Search code examples
pythonhttpconnectionhttplib

HTTPConnection.request not respecting timeout?


I'm trying to use HTTPConnection (2.7.8) to make a request and I've set the timeout to 10 with HTTPConnection(host, timeout=10). However, HTTPConnection.request() doesn't seem to timeout after 10 seconds. In fact, HTTPConnection.timeout doesn't even seem to be read by HTTPConnection.request() (it's only read by HTTPConnection.connect(). Is my understanding correct? Is timeout only applicable to connect() and not request()? Is there a way to timeout request()?

Update:

I think I've narrowed the issue down further: if I don't provide the scheme, it won't respect the socket timeout. If the scheme was provided, i.e. the full URL being http://google.com:22222, then it'd time out accordingly. I wonder why the presence of the scheme should make a difference.

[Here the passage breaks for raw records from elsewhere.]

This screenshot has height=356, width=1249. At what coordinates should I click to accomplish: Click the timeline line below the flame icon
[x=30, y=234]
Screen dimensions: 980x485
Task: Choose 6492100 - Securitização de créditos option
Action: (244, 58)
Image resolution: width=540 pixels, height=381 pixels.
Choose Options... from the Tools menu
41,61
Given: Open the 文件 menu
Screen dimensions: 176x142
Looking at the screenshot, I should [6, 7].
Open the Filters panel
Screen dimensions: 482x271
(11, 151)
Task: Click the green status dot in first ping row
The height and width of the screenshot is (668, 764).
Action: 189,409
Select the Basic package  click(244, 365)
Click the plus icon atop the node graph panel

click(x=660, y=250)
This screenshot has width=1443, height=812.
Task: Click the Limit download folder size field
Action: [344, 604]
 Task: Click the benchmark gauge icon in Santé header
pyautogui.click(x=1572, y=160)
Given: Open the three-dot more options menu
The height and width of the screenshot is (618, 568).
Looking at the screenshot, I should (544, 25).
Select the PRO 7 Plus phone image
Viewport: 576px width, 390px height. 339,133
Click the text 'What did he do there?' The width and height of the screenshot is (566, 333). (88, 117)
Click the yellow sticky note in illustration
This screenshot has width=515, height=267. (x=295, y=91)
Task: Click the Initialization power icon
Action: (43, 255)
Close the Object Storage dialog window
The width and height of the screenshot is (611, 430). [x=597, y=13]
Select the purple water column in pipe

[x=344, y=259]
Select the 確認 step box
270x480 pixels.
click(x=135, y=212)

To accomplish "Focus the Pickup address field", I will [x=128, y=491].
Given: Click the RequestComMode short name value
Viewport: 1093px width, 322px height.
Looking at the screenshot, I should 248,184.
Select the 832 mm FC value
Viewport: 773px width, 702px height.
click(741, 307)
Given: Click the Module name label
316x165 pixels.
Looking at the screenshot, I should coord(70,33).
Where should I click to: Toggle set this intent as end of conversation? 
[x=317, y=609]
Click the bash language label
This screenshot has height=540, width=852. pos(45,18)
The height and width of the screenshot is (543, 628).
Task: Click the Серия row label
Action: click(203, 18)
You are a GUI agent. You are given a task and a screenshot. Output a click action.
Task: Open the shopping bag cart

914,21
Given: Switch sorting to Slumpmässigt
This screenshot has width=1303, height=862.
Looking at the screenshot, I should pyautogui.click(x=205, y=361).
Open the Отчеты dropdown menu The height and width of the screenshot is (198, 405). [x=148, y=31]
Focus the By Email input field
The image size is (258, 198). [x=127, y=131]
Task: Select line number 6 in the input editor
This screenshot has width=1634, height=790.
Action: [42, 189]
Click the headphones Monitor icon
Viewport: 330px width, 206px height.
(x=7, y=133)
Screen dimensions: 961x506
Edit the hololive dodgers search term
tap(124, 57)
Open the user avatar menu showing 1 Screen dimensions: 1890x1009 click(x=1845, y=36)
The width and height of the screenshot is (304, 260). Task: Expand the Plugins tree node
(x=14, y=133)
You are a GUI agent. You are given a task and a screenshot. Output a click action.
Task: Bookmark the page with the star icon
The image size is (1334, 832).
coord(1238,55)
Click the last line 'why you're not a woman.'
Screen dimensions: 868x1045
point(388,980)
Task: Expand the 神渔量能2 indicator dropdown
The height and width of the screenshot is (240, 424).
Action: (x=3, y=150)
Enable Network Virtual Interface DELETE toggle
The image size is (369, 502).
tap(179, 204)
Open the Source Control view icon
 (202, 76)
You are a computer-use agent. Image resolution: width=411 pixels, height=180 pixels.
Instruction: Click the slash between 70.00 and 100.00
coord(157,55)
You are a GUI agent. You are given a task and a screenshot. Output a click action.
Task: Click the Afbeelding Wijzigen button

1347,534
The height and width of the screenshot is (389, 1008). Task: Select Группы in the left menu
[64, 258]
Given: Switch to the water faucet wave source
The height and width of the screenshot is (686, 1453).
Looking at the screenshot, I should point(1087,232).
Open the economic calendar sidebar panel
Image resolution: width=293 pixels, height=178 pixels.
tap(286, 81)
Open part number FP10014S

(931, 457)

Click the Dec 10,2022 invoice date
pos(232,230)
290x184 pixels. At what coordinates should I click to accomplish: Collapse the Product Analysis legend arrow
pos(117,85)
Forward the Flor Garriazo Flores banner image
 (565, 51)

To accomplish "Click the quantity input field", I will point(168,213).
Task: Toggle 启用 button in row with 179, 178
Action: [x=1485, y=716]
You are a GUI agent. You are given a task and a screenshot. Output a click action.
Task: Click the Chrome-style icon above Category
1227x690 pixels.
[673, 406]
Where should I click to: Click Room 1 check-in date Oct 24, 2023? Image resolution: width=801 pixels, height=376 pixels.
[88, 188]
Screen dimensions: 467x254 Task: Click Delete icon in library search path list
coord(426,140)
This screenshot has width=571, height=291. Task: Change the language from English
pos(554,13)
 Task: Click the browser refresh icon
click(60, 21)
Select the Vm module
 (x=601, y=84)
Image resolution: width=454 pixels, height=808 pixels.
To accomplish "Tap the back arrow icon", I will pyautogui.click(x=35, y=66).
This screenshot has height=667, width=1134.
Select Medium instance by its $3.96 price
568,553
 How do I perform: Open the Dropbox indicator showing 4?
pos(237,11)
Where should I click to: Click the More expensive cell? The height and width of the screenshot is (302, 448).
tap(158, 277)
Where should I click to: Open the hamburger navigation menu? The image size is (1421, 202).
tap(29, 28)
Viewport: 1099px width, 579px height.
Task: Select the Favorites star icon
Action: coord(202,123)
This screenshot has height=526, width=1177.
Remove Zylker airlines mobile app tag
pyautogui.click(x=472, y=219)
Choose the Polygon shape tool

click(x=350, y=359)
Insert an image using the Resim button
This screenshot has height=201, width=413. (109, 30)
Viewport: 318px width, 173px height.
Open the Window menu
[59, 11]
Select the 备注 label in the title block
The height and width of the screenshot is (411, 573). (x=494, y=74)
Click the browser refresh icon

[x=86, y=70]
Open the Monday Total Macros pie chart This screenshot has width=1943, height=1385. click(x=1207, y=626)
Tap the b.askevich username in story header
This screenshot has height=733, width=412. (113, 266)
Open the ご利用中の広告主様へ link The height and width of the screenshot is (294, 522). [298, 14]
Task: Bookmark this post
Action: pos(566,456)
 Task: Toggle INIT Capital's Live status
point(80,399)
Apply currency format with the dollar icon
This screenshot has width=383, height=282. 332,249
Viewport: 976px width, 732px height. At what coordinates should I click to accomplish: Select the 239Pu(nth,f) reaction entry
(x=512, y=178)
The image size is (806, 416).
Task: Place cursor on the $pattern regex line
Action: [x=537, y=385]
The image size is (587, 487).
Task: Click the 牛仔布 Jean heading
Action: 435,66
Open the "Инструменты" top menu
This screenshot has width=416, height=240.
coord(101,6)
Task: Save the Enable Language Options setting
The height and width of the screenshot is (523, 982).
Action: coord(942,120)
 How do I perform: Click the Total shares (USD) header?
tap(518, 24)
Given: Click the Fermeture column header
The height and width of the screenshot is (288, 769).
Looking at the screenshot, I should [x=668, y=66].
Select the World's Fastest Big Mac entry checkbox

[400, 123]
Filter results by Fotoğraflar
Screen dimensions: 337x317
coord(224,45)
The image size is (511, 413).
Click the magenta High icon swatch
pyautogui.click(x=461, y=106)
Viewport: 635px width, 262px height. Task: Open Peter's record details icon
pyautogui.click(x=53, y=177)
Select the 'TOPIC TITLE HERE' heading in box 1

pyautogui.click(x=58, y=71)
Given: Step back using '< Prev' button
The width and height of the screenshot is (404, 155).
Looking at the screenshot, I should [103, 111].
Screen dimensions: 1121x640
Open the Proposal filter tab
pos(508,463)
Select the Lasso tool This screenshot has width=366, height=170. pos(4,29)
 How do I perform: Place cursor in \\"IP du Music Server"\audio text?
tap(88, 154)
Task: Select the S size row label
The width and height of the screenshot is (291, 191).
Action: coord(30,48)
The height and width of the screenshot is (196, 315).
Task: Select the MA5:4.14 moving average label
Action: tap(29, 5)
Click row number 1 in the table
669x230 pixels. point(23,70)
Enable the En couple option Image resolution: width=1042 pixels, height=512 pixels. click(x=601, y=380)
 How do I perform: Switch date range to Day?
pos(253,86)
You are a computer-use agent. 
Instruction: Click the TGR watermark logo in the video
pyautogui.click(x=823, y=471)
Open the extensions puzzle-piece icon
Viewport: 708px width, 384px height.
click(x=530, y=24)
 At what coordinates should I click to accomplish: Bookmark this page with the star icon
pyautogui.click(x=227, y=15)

That is, the following doesn't respect the timeout

    socket.setdefaulttimeout(3)
    conn = HTTPConnection('google.com:22222')
    conn.timeout = 3
    conn.request('GET', '')

whereas, this does:

    socket.setdefaulttimeout(3)
    conn = HTTPConnection('http://google.com:22222')
    conn.timeout = 3
    conn.request('GET', '')

However, it doesn't happen to all domains.

Thanks


Solution

  • It takes around ~30 seconds for the following code to fail:

    #!/usr/bin/env python2
    from httplib import HTTPConnection
    
    conn = HTTPConnection('google.com', 22222, timeout=2)
    conn.request('GET', '')
    

    If ip is passed to HTTPConnection instead of the hostname then the timeout error is raised in 2 seconds as expected:

    #!/usr/bin/env python2
    import socket
    from httplib import HTTPConnection
    
    host, port = 'google.com', 22222
    ip, port = socket.getaddrinfo(host, port)[0][-1]
    conn = HTTPConnection(ip, port, timeout=2)
    conn.request('GET', '')
    

    The explanation is the same as in ftplib.FTP timeout has inconsistent behaviour: the timeout may limit individual socket operations but it says nothing about the duration of the HTTPConnection() call itself that may try several ip addresses returned by getaddrinfo() and the timeout limits only the individual socket operations. Several operations combined may take longer.

    Your HTTPConnection('http://google.com:22222') fails sooner because the url is an incorrect argument: it should be either host or host:port. The absolute url is accepted by request() method -- though even there it has special meaning -- typically, you just provide the path along such as '/'.